Items from a data source

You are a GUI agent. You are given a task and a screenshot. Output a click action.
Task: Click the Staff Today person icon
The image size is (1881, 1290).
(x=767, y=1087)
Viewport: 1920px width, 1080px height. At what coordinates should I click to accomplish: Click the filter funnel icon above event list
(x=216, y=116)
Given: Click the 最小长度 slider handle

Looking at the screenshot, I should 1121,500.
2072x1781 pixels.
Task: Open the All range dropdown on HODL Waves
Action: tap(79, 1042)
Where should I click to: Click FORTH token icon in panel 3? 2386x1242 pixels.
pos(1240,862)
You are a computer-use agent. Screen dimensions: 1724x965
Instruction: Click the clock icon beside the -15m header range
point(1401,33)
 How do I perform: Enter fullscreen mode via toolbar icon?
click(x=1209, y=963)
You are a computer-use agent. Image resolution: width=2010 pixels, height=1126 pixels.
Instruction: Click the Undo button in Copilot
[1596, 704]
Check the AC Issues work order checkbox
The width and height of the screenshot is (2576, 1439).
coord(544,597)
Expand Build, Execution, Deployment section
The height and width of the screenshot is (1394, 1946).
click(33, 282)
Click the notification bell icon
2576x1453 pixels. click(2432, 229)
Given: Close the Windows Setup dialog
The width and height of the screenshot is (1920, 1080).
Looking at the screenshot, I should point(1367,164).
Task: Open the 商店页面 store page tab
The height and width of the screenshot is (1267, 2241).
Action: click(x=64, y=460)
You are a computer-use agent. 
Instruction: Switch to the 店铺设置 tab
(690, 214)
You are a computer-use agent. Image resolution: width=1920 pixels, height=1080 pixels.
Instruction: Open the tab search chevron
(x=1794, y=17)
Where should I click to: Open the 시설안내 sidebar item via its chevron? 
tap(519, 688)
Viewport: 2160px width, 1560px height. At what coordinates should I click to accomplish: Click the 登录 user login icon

■ **Assignment**: Which lines in the records above contain the string "resolution"? Copy each one.

■ **Response to this exercise**:
You are a computer-use agent. Image resolution: width=2010 pixels, height=1126 pixels.
You are a computer-use agent. Image resolution: width=1920 pixels, height=1080 pixels.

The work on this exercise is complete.